Pierdo un poco de mi osadía cuando algo ilumina la negrura de sus ojos; pasa tan rápido que no soy capaz de descifrar el qué. Pero la fuerza de ese algo lo envuelve como un vaho denso, derramado de la misma oscuridad con la que me observa.
‹‹¿Solo yo veo el peligro en su sonrisa?››
‹‹Yo también lo hago. Pero me gusta››.
En fin, la locura...
—Hasta ahora no ha pasado, chao meum—creerías que es imposible que una voz sea como una cadena de acero que te mantiene paralizada. Pero lo es. Mi respiración se vuelve pesada. ‹‹¿Qué carajos es eso de 'chao meum' de todos modos?››. Se encoge de hombros de forma casual—. Nunca se sabe, siempre hay una primera vez.
La provocación es tan clara en esas palabras que me sorprendería que no la hayan notado. No puedo ser la única atrapada en la sensualidad oscura que emana su molesta presencia. Su energía es incluso más sofocante que la de Nath.
—Muy bien—la voz del profesor me libera de las cadenas oscuras del idiota. Aliviada, bajo la vista a mi regazo, en donde Ali todavía sostiene una de mis manos. El mundo parece sumergido en agua fría e inhóspita—. Ha terminado el espectáculo por hoy. Seguimos en la próxima clase. Estudien las teorías de Freud. Todas.
No sé si alguien se queja. Estoy tratando de recuperar el completo control de mi cuerpo, mientras la clase comienza a salir del aula.
—Vamos, Gali, salgamos de aquí—Alanna agarra mi bolso con la mano izquierda, mientras entrelaza el otro con el mío. Me dejo llevar.
Sin embargo, mientras bajamos los escalones, me siento irracionalmente atraída hacia la mesa que ocupan los miembros del Coro. Sus ojos siguen en mí. El idiota vuelve a sonreírme, como si me retara a ir hasta donde está y enfrentarlo. Dejo que los últimos ramalazos de la ira fluyan hasta mis ojos.

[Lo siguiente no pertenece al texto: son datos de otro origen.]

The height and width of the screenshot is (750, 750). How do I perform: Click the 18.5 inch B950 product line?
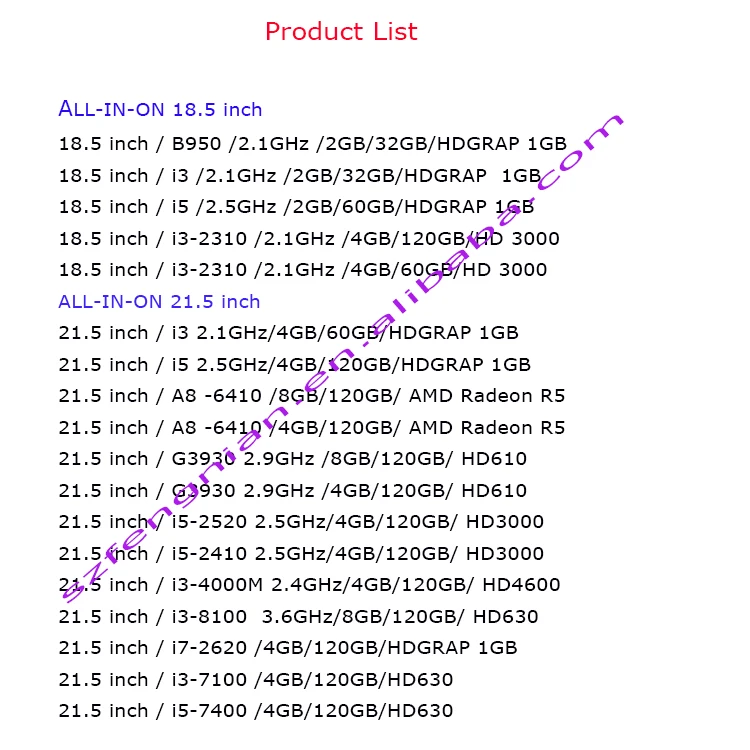[x=312, y=143]
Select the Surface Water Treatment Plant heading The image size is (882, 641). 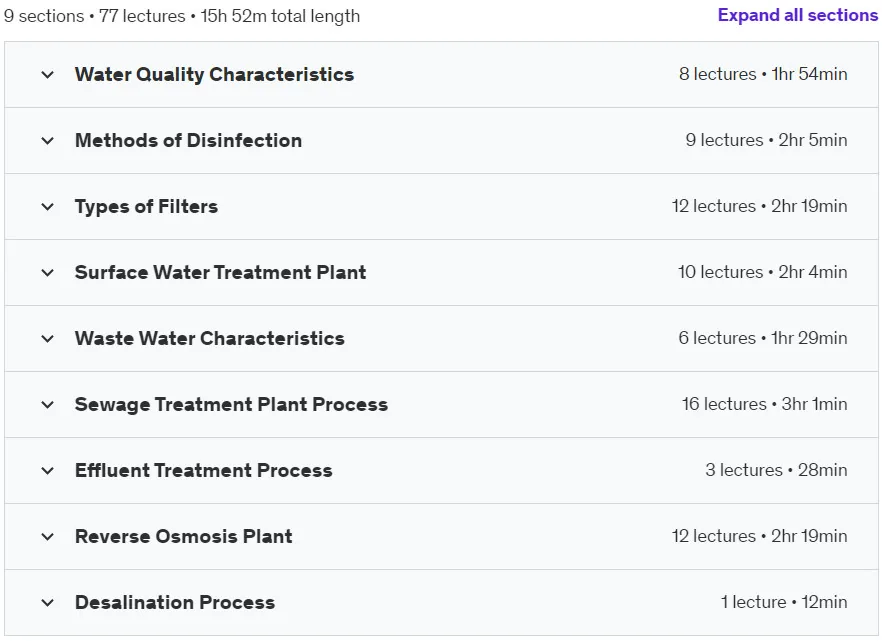tap(220, 273)

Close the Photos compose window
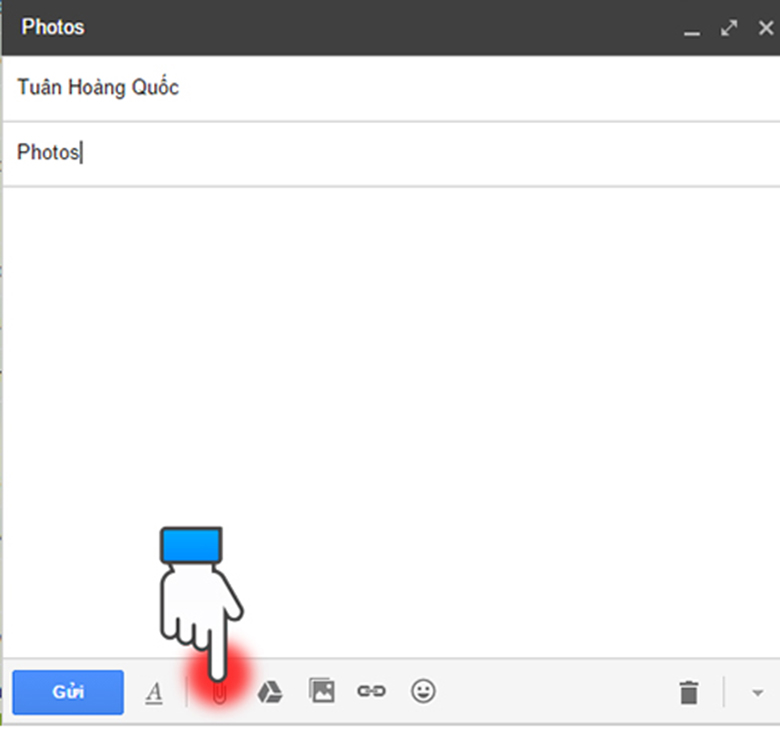765,28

—¡Galadriel, basta!—la orden de Alanna es susurrada al oído. Me hala hacia abajo sin darle una última mirada al par que nos sigue con la mirada.
No puedo dejarlo pasar y ya. Entorno los ojos en dirección a aquella perversa criatura que me observa como si supiera algo que yo no, y articulo la palabra ‹‹idiota››, para que no le quede duda de lo que siento. Sin embargo... se ríe. Se está riendo de mí. El sonido llena el espacio casi vacío con una resonancia aturdidora.
‹‹Lo odio. A él y su rostro cincelado››.